- [TASKS]:
(1) In the passage about The Idiot, what does a doctor diagnose Rogozhin's illness as at the end of the book?
(2) Continue the passage about The Idiot, picking up right after its last sentence.

- [SELECTED EXTRACT]:
============================================================
THE IDIOT begins with Prince Lev Myshkin and Parfyon Rogozhin facing one another in a passenger compartment on a train, where they have just met. As the story unfolds, a most remarkable relationship between these two men emerges—a relationship that proves to be the hinge pin of the story, and the undoing of both men.

The prince and Rogozhin are each afflicted with an illness. Prince Myshkin has epilepsy and is disposed to an occasional fit. This illness is congenital and has undoubtedly resulted in his peculiar orientation as a perennial innocent, or—in the term of the Russian culture of the period in which the story takes place—”idiot”. Over most of the story, Rogozhin’s ailment is referenced only as some unspecified illness that is evident in his sickly pallor and in odd facial ticks, suggestive of some malignancy squirming around inside of him. The reader is not told the nature of this illness until the very end of the book, when a doctor diagnoses it as “brain fever”.
============================================================
- [SUPPLIED MATERIAL]:
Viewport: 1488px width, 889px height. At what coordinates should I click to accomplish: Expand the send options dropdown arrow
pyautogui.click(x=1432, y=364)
============================================================
- [ACTIVITY ANSWERS]:
(1) Brain fever.

(2)
At times these two men seem to be polar aspects of the same man—as if a man were divided into two individuals, with differing distribution of qualities. But these men are notseparate in any absolute fashion; they permeate one another in complex ways. Dostoevsky, himself an epileptic, seems to have drawn these characters out of his own inner gallery as a method for examining and exploring their respective modalities.

In contention between Prince Myshkin and Rogozhin is Nastasya Filippovna, a woman who suffers intensely because her mind is ensnared in a kind of fugue of reliving the abuses inflicted on her from the time she was an adolescent girl through young adulthood. Her past has tarnished her with shame in the view of Russian society, and in her own view as well. Nastasya is the object of Rogozhin’s passion, and he wants nothing more in the world than to possess her for her demonic beauty, and imprison her in his world. Prince Myshkin wants only to give Nastasya sanctuary from such possession and imprisonment, and to care for her until she is restored to integrity. The entire story of The Idiot and all of the other characters in the story are suspended within the tension between these three individuals and their unfolding drama.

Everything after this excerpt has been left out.